Why do I know those things? Of all the things in the world to know, why did I know those things before entering into the 4th grade? Like think about the 4th grade. I remember memorizing my multiplication and division table. I remember reading book series like Encyclopedia Brown. I remember the A-Team got recaptured and had to plea bargain a crappy deal with government for their supposed freedom. I remember when KITT got a much needed upgraded that turned him into a kick-butt low grade Lamborghini Countach and with a convertible mode to boot.
I remember this one school Christmas party at such a time I was obsessed with the aforementioned Transformers. All I wanted was Transformers. And we did a gift exchange at school. I was hoping and praying for a Transformer because at least it would be mine. But instead I got McDonald gift cards. I was crushed not because I didn’t like McDonald’s (I love McDonald’s) but that gift was not Transformers.

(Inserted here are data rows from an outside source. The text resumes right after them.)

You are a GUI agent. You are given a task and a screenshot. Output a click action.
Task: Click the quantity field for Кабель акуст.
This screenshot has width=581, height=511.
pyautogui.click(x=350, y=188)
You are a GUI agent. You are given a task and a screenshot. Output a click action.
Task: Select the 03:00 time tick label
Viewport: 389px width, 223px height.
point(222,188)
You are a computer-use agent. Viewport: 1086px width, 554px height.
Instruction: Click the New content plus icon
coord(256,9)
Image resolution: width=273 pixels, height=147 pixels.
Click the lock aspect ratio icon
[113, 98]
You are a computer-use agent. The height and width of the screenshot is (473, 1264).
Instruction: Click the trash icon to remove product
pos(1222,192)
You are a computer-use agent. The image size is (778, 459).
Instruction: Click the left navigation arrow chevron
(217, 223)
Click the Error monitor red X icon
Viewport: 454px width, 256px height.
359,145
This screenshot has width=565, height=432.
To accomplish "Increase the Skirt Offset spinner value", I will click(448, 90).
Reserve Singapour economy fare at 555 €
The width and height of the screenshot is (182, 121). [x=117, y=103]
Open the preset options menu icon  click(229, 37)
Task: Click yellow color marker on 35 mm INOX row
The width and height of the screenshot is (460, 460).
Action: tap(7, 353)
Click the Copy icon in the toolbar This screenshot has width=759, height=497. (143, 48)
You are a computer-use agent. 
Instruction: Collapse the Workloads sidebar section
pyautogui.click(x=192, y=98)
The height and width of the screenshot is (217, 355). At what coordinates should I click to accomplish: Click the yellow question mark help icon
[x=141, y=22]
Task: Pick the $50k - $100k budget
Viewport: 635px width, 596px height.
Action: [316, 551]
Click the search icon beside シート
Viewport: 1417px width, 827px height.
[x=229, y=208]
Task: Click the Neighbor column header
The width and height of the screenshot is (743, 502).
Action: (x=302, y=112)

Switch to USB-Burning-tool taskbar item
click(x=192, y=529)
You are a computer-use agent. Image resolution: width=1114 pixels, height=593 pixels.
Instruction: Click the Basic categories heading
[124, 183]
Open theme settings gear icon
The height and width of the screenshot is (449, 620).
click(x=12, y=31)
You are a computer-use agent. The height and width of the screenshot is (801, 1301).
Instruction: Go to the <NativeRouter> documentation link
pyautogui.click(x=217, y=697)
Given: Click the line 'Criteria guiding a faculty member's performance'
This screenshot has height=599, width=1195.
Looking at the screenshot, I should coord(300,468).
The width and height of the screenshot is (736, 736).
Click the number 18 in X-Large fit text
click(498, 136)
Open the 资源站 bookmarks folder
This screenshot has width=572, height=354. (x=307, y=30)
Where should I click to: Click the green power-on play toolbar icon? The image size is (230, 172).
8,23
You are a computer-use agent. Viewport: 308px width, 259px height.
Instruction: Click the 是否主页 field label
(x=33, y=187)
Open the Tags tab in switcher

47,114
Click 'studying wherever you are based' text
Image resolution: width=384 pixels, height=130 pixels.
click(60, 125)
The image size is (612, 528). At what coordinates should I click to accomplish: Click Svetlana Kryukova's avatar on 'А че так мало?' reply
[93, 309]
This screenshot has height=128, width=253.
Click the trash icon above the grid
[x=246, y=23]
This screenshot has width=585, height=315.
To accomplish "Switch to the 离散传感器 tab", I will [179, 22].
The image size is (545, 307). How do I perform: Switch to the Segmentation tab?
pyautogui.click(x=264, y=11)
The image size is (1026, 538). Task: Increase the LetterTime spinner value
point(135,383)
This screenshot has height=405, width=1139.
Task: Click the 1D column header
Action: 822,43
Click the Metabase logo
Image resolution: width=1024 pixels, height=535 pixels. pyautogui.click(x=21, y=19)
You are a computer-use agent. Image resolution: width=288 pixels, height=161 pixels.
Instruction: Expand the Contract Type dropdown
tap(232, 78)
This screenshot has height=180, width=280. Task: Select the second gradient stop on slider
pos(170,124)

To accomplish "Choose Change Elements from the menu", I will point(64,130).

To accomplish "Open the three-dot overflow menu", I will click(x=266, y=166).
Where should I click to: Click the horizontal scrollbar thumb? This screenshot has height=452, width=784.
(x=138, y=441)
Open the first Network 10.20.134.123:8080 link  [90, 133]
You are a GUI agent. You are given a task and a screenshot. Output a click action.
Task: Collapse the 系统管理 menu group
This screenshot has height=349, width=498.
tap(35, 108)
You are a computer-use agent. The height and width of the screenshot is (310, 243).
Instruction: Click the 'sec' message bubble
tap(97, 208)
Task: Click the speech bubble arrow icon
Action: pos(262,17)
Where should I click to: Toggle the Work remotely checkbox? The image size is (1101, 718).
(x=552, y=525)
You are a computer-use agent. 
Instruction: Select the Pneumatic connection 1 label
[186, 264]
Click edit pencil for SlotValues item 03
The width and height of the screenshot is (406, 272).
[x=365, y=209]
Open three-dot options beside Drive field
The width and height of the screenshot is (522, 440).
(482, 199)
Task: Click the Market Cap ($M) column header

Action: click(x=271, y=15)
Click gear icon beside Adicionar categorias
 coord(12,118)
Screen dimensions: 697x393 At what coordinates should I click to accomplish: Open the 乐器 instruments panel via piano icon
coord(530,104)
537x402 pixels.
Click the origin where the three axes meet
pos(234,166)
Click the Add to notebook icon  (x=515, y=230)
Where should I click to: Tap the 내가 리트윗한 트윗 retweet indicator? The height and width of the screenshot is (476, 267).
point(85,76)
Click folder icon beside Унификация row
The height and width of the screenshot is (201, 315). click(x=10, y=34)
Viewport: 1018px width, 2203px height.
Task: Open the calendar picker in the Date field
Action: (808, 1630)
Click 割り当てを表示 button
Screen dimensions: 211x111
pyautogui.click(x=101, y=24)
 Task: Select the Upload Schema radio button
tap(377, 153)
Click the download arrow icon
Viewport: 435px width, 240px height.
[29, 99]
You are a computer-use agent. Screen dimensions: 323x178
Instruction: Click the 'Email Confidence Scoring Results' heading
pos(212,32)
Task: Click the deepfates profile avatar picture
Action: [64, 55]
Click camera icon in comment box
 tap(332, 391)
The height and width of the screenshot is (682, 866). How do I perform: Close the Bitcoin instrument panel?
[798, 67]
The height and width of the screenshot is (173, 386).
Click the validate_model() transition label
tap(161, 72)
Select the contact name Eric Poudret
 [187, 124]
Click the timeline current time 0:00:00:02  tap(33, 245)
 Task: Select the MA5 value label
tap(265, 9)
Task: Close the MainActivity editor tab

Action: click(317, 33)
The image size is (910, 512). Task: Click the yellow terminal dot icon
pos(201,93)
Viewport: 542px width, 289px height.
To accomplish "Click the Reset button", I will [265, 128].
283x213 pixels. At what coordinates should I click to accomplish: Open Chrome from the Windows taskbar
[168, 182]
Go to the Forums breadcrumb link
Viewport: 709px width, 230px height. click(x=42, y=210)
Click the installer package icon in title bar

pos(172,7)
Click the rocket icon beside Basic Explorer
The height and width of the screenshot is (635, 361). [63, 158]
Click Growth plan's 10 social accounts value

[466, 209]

(Robert, I remember you giving the gift. If you are reading this, I am sorry for the shitty things I said. It was an awesome gift. I was a messed up kid with a jacked up home.)
See, that is normal grade school kid knowledge.
But I knew deep down in my heart my perverted evil Dad and his wife wouldn’t take me to McDonalds. My Dad was too busy trying to molest or rape his own kids or someone else not his wife or kids.
I am cursed with knowledge of anything sexual all before the age of 10.
This knowledge has destroyed me in ways I cannot begin to count and in this memoir, I will try my best to unpack it all.
But let me unpack and attack back on the easiest, lowest hanging fruit: the world.
You see, I grew up in the world that was given to me by my Dad. My Dad and his generation began the Sexual Revolution which essentially taught us to do whatever you wanted if it made you feel good. Even if that meant having your 7 year old son to put his mouth on your private parts.
I have this cursed knowledge and at the same time, I grew up in a world that is trying to tell me, “Because you have that knowledge, you must be gay. You must have romantic and sexual feelings for other men.” Or, “This is normal and acceptable.” Or whatever garbage is coming out their mouths.
Nearly thirty years later, I almost bought it all the trash. I almost believed it all the world after years of being worn down by the world.
It wasn’t until God saved me and it wasn’t until God healed me that I had to embrace the fact that my Dad and the world were absolutely wrong.
How did I know that? I don’t know. I can only explain by what the Apostle John said in his Gospel, “We have all received grace upon grace.” Now, how do I know that now? That’s the easy part. My Dad was arrested, tried, and sent to prison for nearly 400 years for thinking the same way that the world thought. And now I am living in a world that is trying to convince me to identify myself by my sexual appetite and what I choose as my gender.
Oh, I see. Because for most of my life I should identified as a Dad-Giving-Blowjob, Anally Raped as a Child, Crippling Porn Addicted, ED Drug Taking Korean/White Suburban Hetero Male who really never had a firm grip on life or love.
Hello world? Did I get that label right? Can I go ahead and put that into my Twitter bio?
No, I don’t think so. The Apostle Paul got it right: Wretched man that I am! Who will save me from this body of death?
Who is going to save me from this torment and persecution?
Who is going to wash away this stench upon my soul?
Who is strong enough, good enough, loving enough and willing and able to take away my cursed knowledge?
As a 7 year old little boy who just wanted to be little and did not want to be infected with cursed knowledge, I did not know.